Task to complete:
Return the data from the line containing "Click the Wolves club crest" through the line containing "will (68, 243)." exactly as they appear.

Word and element pointing entries
--- START ---

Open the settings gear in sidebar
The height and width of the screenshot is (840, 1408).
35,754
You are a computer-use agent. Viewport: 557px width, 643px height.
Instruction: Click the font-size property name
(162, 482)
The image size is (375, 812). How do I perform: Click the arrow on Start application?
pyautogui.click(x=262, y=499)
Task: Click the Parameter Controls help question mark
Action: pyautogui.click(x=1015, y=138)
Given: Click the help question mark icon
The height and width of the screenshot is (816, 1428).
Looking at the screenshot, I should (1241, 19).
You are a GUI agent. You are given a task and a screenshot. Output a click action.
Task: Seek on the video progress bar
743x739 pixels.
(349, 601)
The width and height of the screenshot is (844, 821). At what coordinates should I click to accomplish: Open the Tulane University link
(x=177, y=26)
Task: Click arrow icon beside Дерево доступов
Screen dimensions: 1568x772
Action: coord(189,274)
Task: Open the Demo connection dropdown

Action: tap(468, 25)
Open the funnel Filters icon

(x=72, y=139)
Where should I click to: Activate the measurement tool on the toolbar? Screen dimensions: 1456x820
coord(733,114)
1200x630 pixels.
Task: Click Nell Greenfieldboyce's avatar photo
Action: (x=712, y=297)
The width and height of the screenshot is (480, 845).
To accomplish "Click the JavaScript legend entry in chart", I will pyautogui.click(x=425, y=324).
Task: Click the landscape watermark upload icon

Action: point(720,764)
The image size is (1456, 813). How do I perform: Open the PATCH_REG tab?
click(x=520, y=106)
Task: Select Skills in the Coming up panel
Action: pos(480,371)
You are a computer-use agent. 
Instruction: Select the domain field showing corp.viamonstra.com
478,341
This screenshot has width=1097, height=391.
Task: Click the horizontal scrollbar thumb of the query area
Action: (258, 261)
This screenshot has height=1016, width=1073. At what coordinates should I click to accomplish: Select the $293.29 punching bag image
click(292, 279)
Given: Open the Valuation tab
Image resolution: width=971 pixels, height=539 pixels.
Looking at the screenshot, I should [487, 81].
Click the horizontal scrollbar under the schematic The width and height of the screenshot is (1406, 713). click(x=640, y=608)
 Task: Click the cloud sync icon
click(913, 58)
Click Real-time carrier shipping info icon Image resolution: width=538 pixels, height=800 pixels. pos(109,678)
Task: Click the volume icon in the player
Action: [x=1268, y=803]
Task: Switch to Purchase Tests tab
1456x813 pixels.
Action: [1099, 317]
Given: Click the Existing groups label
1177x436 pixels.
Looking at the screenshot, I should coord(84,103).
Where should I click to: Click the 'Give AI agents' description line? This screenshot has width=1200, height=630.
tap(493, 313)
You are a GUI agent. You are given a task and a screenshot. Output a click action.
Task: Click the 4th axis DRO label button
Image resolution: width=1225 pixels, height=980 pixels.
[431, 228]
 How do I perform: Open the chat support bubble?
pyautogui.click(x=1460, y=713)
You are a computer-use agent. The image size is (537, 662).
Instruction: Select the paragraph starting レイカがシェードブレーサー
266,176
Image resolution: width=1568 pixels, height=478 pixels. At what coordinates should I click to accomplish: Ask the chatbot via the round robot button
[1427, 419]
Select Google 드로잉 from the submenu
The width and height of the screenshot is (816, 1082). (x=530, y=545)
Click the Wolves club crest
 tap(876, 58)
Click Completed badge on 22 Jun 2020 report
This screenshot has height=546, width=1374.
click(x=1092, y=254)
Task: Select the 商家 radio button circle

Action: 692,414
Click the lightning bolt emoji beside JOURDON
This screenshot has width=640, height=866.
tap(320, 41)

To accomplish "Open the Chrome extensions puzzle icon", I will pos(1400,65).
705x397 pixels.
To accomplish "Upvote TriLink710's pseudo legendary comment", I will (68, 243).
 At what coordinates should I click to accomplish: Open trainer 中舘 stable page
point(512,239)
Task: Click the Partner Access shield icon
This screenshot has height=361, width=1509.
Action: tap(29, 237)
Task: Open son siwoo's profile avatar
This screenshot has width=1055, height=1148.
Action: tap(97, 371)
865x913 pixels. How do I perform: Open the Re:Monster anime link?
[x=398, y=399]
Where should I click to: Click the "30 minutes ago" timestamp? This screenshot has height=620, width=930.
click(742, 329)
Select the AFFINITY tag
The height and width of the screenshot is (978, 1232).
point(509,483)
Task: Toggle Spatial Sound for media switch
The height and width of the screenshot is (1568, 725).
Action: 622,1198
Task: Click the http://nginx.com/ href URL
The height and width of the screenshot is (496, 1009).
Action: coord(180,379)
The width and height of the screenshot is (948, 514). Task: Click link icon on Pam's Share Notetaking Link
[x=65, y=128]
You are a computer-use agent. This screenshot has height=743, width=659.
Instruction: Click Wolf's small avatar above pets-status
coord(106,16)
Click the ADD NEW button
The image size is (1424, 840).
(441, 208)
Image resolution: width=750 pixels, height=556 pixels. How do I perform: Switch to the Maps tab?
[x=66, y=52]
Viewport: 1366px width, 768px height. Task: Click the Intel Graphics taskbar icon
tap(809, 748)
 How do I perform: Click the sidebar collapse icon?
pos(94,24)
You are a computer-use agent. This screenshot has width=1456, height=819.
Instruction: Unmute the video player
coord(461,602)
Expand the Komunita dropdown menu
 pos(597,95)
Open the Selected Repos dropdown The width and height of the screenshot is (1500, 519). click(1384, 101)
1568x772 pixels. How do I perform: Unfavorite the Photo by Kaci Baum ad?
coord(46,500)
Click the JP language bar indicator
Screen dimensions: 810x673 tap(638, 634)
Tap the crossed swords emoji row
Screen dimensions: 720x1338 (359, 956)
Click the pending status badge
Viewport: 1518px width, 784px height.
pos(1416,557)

--- END ---

Solution below:
Click the Wolves club crest
 tap(876, 58)
Click Completed badge on 22 Jun 2020 report
This screenshot has height=546, width=1374.
click(x=1092, y=254)
Task: Select the 商家 radio button circle

Action: 692,414
Click the lightning bolt emoji beside JOURDON
This screenshot has width=640, height=866.
tap(320, 41)

To accomplish "Open the Chrome extensions puzzle icon", I will pos(1400,65).
705x397 pixels.
To accomplish "Upvote TriLink710's pseudo legendary comment", I will (68, 243).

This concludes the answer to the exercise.